Che poi, a dirla tutta, non è che l’empatia con i pazienti sia proprio la mia miglior virtù… Mi auguro che il midazolam della premedicazione (tanto midazolam!) la immerga nell’oblio e nell’amnesia. E ringrazio il santo propofol, quando il sonno profondo mette un muro tra lei e quell’idiota che dice “Certo che a quell’età lì una dovrebbe saperlo come si rimane incinte, no?”.

Perché, durante un’emicolectomia, non sento mai dire “Certo che di questi tempi lo sanno tutti che le carni rosse e i salumi fanno venire il cancro, no?”

Cinque minuti. Tutto questo teatrino per cinque minuti di intervento. Pago il mio buon midazolam con un risveglio un po’ più lento e poi a letto.
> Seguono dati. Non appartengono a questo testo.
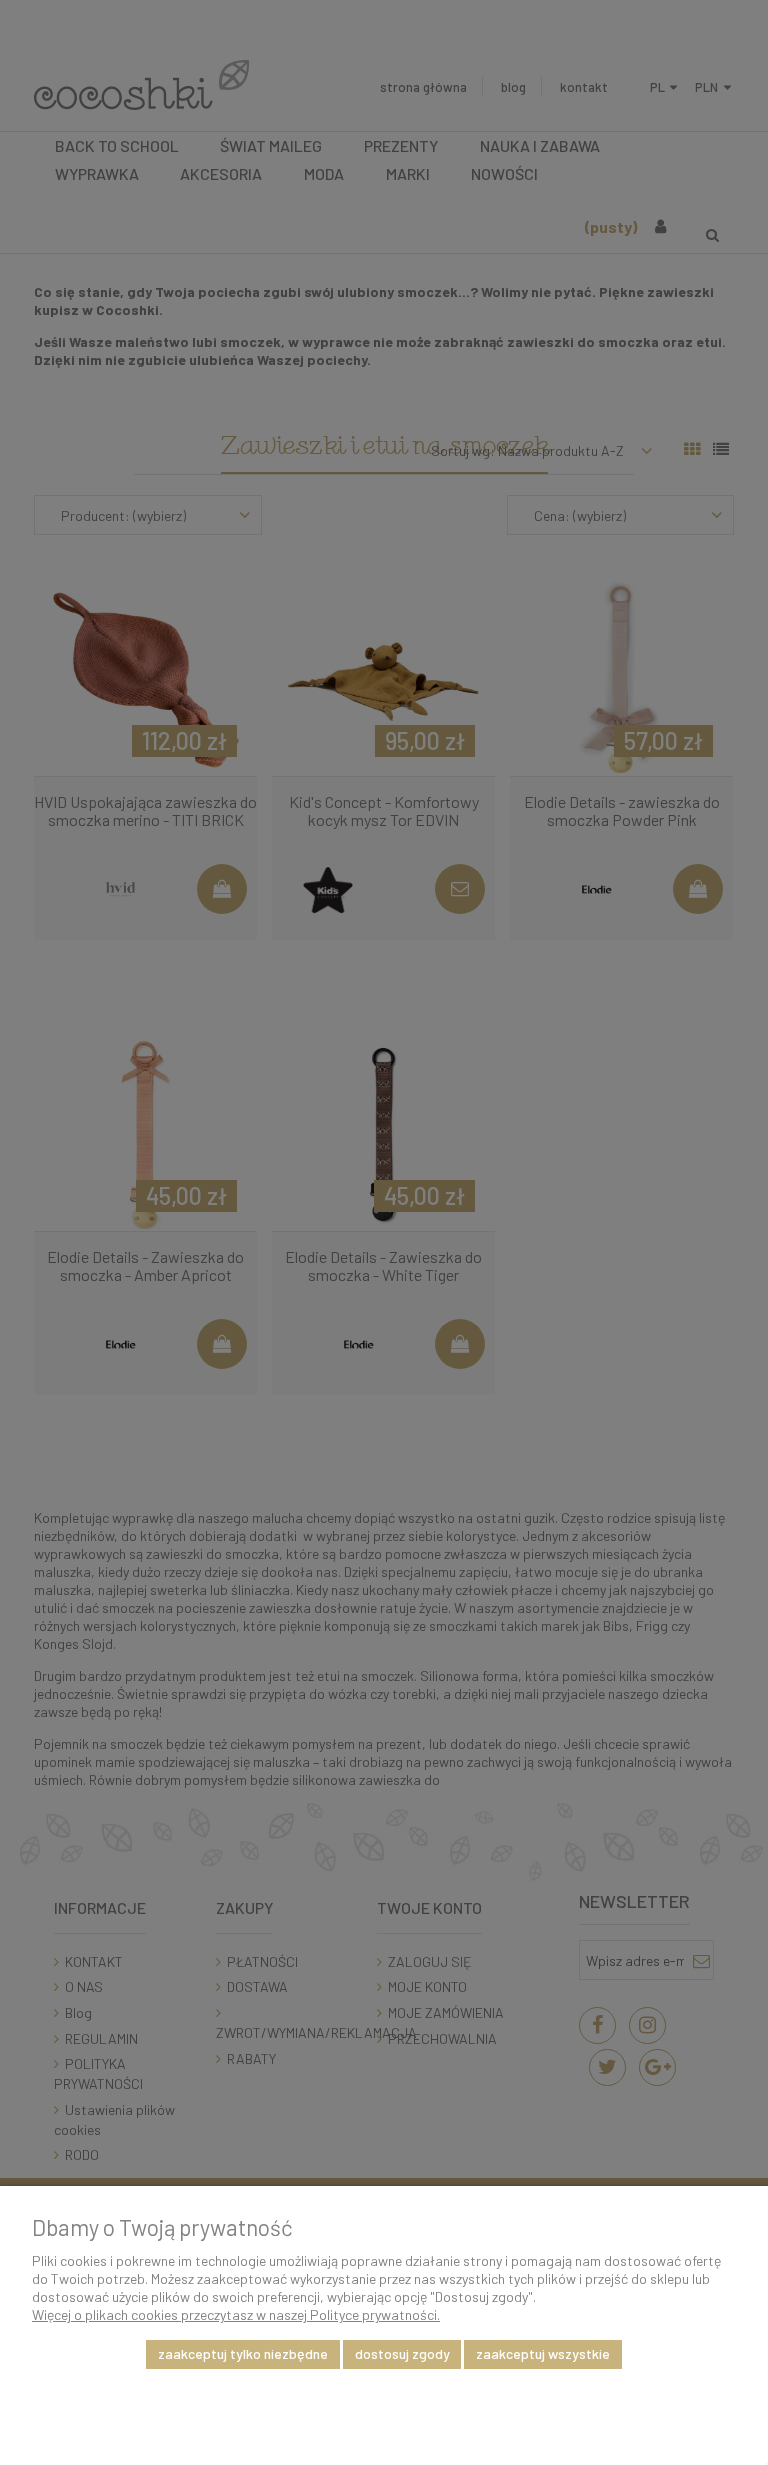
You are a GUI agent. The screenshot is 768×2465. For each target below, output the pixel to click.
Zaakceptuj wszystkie (543, 2353)
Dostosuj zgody (402, 2353)
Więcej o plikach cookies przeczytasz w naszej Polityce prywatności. (236, 2314)
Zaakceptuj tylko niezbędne (243, 2353)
Il pomeriggio prosegue e anche le mie riflessioni. Mi chiedo se sia stato un caso: una congiuntura di persone particolarmente stupide tutte nello stesso turno? Può darsi, conosco tanti colleghi che non si sarebbero comportati così. Ma se un giorno ci fossi io lì, nuda come un verme? Un preservativo bucato, una pillola saltata, una spirale dispettosa…la mia obiezione di coscienza…mi addormenterei sapendo che, appena chiusi gli occhi, qualcuno si farebbe i cazzi miei.

Passano le settimane. Mi capita di leggere un libro, ormai un “vecchio” libro: “Lettera ad un bambino mai nato“, 1975. Beh…non è poi un vecchio libro: forse oggi che una madre sia formalmente signora o signorina importa meno di allora, ma per il resto sembra che in quelle cento pagine si svolga il mio anacronistico pomeriggio di guardia. Ed è triste.

Leggo: “…Il suo delitto non ha attenuanti, signori. Perché lo commise in nome di una illegittima libertà…”

Mi chiedo, nel 2011, come e da chi una qualsivoglia libertà possa essere ancora dichiarata illegittima.